My most recent masterpiece spawned itself while I was taking a shower. Yeah, most folks sing in the shower – I talk to myself, sometimes in the third person.

“I’m chief among morons,” he said.

Puzzled, she looked at him and asked, “Why would you say that about yourself?”

“Because it’s true,” he answered with flatness in his voice.

She didn’t respond, knowing he was in another one of his moods.

But then there are also those times when I sit at the kitchen table, cup of coffee near by and stare at a blank page in my note-book, waiting for my muse to come and tap-dance across my forehead. That’s when I come up with some of the more interesting thoughts about myself and life in general.

“All my adult life I did every manly thing I could to make up for being an overly emotional child. Now look at me – I’m physically bankrupt,” or “The more skeletons we expose from our personal closet, the more we tend to create.”

These are the times when I think, “I’ve spent way too much time alone today.”

Animal Crackers

Mary brought home some Animal Crackers. Mind, you I hadn’t tasted one in a very long time, so I couldn’t wait to pop one into my mouth.

The little biscuits come in a bag now and no longer the rectangular box with the string handle. But that didn’t matter to me as I dug into them.

A hippo – that was the first animal out of the bag. But wait I thought, “Are my hands that much bigger since the last time I had one?”

Never mind, I tossed the cracker in my mouth and started chewing. Instead of the sweet delectable goo, I found myself with a mouthful of flat, sticky dough.

This wasn’t anything at all like my childhood memory.

Alas, like so many things from kid-hood, someone in the hope of making a better, healthier or profitable product had vanquished another small pleasure in life. Half-chewed, I pulled the paste from my mouth and offered it to our chow-hound Lab.

Even he turned his head away, not willing to sample the food he had been so heartily begging to be given. So I dropped it, along with the remaining bag of cookies in the garbage can.

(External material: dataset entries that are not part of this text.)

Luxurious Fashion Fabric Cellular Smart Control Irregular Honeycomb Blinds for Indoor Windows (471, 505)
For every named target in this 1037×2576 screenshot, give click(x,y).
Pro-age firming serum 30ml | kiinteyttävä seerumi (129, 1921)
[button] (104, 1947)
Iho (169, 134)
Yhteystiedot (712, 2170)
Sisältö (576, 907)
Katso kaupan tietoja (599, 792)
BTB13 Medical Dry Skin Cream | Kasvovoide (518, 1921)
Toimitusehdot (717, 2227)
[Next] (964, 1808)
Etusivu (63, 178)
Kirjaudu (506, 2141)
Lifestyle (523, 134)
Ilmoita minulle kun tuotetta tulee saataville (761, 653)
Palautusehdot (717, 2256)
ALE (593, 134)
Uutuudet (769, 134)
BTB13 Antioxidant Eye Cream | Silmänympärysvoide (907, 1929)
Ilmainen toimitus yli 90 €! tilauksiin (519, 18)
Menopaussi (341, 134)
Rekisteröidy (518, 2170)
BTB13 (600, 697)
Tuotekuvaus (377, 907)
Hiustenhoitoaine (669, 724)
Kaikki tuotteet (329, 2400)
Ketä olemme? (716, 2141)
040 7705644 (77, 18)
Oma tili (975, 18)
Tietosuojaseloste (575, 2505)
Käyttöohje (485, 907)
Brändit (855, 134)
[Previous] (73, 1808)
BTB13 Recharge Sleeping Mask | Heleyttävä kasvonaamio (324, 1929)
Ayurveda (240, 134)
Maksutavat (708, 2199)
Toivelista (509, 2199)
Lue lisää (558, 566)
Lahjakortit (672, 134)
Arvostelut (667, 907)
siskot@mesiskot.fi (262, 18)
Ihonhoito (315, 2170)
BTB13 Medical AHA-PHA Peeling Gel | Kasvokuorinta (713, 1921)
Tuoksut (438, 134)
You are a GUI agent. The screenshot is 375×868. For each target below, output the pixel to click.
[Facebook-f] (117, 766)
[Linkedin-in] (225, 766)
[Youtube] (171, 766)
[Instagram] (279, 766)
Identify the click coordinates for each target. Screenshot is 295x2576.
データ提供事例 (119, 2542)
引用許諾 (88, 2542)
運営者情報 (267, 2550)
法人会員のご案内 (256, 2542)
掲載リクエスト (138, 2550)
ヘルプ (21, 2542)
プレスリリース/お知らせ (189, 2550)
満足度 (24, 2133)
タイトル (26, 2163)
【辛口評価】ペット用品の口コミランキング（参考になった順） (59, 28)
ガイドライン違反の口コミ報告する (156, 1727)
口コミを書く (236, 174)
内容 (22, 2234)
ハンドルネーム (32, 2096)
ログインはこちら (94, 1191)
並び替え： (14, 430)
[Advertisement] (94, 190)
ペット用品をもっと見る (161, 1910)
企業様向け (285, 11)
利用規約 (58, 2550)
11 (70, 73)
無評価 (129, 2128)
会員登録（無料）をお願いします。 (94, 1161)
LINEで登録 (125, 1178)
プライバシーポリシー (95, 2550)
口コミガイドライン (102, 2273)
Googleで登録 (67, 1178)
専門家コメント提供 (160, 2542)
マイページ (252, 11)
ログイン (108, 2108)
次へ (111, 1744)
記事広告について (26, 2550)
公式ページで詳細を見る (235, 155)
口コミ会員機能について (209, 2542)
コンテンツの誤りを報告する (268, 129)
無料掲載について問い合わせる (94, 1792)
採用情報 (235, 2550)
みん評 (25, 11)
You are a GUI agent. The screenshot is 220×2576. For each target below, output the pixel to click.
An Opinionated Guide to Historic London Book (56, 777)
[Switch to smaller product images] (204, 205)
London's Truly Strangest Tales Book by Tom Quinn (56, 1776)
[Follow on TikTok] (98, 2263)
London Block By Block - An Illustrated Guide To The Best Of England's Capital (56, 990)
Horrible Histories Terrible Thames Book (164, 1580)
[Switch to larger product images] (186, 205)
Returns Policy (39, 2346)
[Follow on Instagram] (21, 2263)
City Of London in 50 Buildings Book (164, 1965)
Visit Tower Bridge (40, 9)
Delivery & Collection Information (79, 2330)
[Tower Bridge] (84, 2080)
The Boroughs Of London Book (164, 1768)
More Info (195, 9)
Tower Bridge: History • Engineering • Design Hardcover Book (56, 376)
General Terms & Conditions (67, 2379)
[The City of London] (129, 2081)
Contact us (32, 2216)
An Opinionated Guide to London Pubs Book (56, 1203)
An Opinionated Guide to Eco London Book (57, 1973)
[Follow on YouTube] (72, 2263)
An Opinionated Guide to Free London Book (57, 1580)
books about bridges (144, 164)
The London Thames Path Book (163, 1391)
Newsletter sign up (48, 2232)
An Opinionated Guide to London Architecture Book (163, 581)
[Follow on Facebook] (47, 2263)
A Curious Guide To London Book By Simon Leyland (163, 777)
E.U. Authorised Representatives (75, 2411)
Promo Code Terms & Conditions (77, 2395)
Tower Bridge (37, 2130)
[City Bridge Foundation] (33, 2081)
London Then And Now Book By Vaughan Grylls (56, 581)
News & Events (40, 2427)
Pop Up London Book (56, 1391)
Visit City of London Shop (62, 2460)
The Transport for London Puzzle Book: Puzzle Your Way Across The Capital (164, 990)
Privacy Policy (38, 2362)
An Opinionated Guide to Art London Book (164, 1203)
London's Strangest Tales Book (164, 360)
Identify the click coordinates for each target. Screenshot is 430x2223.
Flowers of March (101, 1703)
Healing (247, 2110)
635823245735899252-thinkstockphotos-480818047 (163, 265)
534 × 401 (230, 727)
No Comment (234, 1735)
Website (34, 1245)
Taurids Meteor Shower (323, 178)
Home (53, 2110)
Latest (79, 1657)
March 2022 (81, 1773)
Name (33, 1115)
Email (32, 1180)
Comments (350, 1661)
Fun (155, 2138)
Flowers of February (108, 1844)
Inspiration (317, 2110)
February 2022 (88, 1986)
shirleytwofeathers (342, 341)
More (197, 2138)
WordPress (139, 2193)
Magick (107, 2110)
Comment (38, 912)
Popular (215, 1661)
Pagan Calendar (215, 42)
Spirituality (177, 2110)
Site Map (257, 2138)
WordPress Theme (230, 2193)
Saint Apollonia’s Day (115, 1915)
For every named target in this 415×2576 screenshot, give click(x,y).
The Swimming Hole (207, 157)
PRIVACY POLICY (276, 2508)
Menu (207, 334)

Being a grown up shouldn’t have to be so disappointing.

Rain Showers of Success

Thank goodness for notebooks. My mind is a cluttered mess and if it weren’t for spiral notebooks, I’d really be jammed up in the thought department.

“I…I…I…,” is how I want to begin every sentence as I write. I don’t want to sound conceited – but at this hour of the morning I am being very single-minded.

Last night I went to bed very depressed. A friend of mine has moved forward with light speed into broadcasting, while I’ve languished over the past two years-plus without employment.

It is beyond my understanding how all this works. Some people find success or it finds them – while others like me seem to fail at every turn.

Then I have a friend, who out of her kindness reminded me that God has a plan for me. She instructed me to talk to God about this situation.

This pissed me off even further. I cannot for the life of me fathom why God wants me to sit on the sideline like this when he knows a man must work to be worthwhile to his family, society and himself.

It is my nature to see the rain clouds before it begins to pour. But once it starts pouring, I cannot help but notice that which is affecting me the most; the rain.

So far, in the last couple of years, all I have are rain showers when it comes to success.